Une vocation, ou pas.

Mardi.

Je vais au boulot. J’ai une boule au ventre.

Pourquoi ?

« On t’as dit que c’est super d’être dentiste. Tu l’as choisi en plus ! Tu ne l’es pas devenue par hasard. On fait exprès de devenir dentiste »

Je n’ai pas envie d’y aller.

Ça me pince sur le côté droit toute la journée. C’est nerveux.

 

Parfois les patients me demandent : « Mais comment devient-on dentiste ? »

Une question qui mélange le dégoût et l’admiration. Comment peut-on faire ce métier ? Patauger dans la bouche des gens toute la journée ! Et en même temps, ça a l’air tellement passionnant  toute cette technologie !

A dix-huit ans je n’avais qu’une vague idée de ce que faisait un dentiste, idée qui se résumait à ce que j’avais moi-même vécu en tant qu’enfant, ni même aucune idée sur les revenus de la profession. L’argent ne rentrait pas en ligne de compte.

Ce qui me plaisait, c’était soigner les gens. Tous les gens. Les aider. Sauver le monde, yeeeh !

Et puis on m’avait dit « Tu verras, t’auras plein de temps libre ! »

J’ai commencé à comprendre la réalité du métier à la fac, bien après le concours donc… Les difficultés techniques, les douleurs, les peurs, les limites financières, le sang, la salive, les projections dans mon visage, le dos tordu toute la journée…

Les études étaient cependant passionnantes, la technique incroyable et l’enseignement d’une grande qualité. Je me disais qu’on devait s’habituer à tout le reste, se blaser.

Ensuite, il y a la clinique. Après la théorie et les travaux manuels, on soigne l’humain.

D’abord, il faut faire le deuil de son dégoût. Qu’ils soient appétissants ou pas, il faut accepter d’entrer dans les bouches des autres, d’y faire des trous, extraire, extirper, cureter, planter des aiguilles, suturer… Lorsqu’on actionne la turbine, celle-ci envoie un jet d’eau (spray) qui vient rebondir dans le fond carié, se charge de bactéries voire de sang et vient finir sa course sur nos lunettes, nos cheveux, notre masque, notre blouse et sur notre peau (bras nus, tempe, front). Il faut accepter cela.

Pourquoi ? Parce que ce métier est impossible si on n’accepte pas.

Pourquoi accepte- t’on ? Soit parce qu’on aime les gens, soit parce qu’on aime l’argent. Après c’est à proportion variable selon les individus…

Il faut donc accepter. D’autant plus qu’on ne réalise vraiment cela qu’avec les soins sur les patients qui ne commencent qu’en… troisième année !! Autant dire qu’on a déjà passé le plus sélectif des études, alors peu abandonnent.
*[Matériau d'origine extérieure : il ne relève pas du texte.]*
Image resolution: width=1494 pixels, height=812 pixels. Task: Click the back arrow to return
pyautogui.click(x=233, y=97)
On se fait violence. On le doit, sinon on a passé le concours pour rien.

Car comment peut-on « prendre plaisir » à ça ???

À moins d’être cinglé…

C’est dur. On en prend « plein la tête » au propre comme au figuré.

Une patiente hier me dit : « Je suis contente que ce soit la dernière séance, j’en avais marre. Même si vous, ça ne vous arrange pas que je n’ai rien d’autre…enfin…il en faut pour tous les goûts… »
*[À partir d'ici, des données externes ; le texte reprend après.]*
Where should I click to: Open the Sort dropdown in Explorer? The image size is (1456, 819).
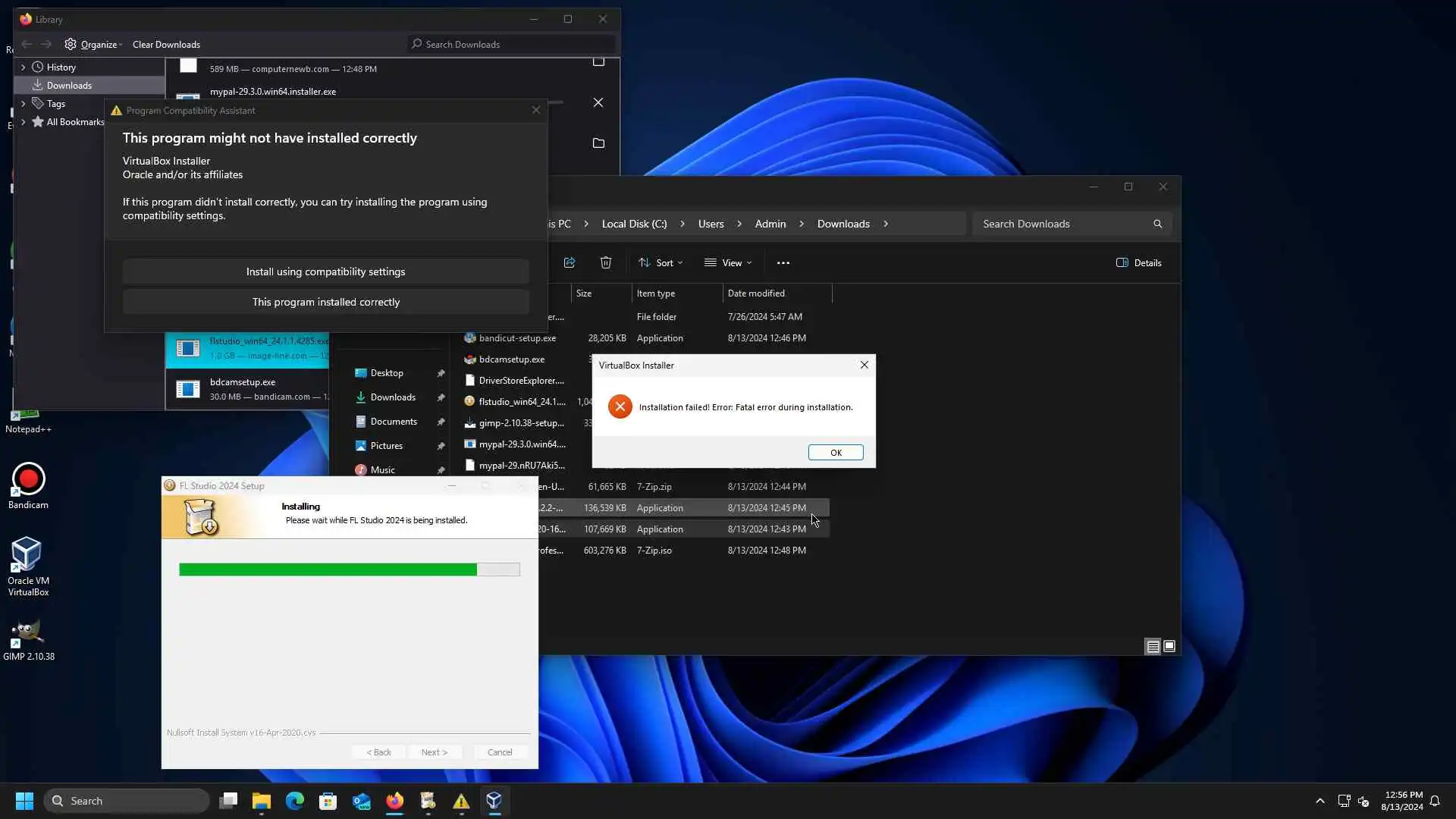point(661,262)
Comment peut-elle imaginer que j’ai pris du plaisir à lui dévitaliser une dent ? (En trois séances parce qu’elle avait un canal supplémentaire récalcitrant et qu’elle a eu mal à chaque fois entre les séances)

Comment peut-elle imaginer que je ne sois pas contente pour elle que tout aille bien ?
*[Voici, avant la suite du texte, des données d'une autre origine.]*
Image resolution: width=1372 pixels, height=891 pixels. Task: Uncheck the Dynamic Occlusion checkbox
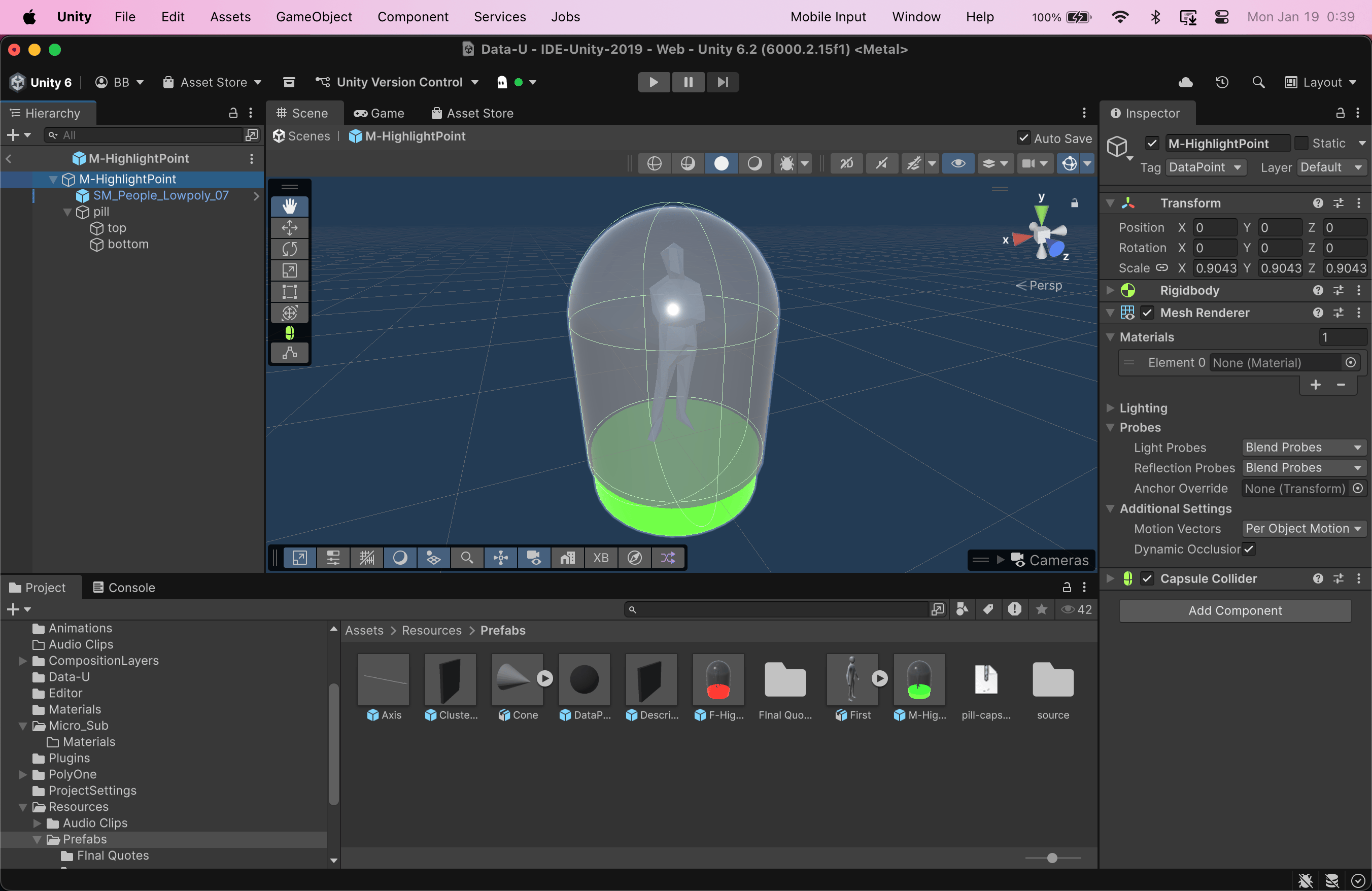tap(1249, 549)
« Il en faut pour tous les goûts »

Eh bien, ce n’est pas le mien. Tous les actes sont difficiles et stressants. TOUS. Le plaisir n’est que dans la finalité, dans la réussite du soin.  Tu t’approches à 20 cm du visage d’une personne stressée, souvent carrément  terrorisée par la proximité d’une turbine qui tourne à 80 000 tours/minute. Tu sens son stress, tu sens le tien. Tu dois réussir l’acte malgré la peur, la posture, la langue, les joues, la salive, les nausées, les toux, les particularités anatomiques, l’état de santé du patient, son aptitude à comprendre, son propre dégoût, ses demandes particulières, ses capacités financières…

Gros moment de stress pour tout le monde.

Alors quand j’ai réussi tout ça et que le patient m’envoie quand même une vanne : « oh ! J’aime pas venir vous voir ! Quel métier dégueulasse ! Faut bien se faire plaisir ! J’espère ne pas vous revoir de si tôt… ». Alors je me dis qu’il faut que je change.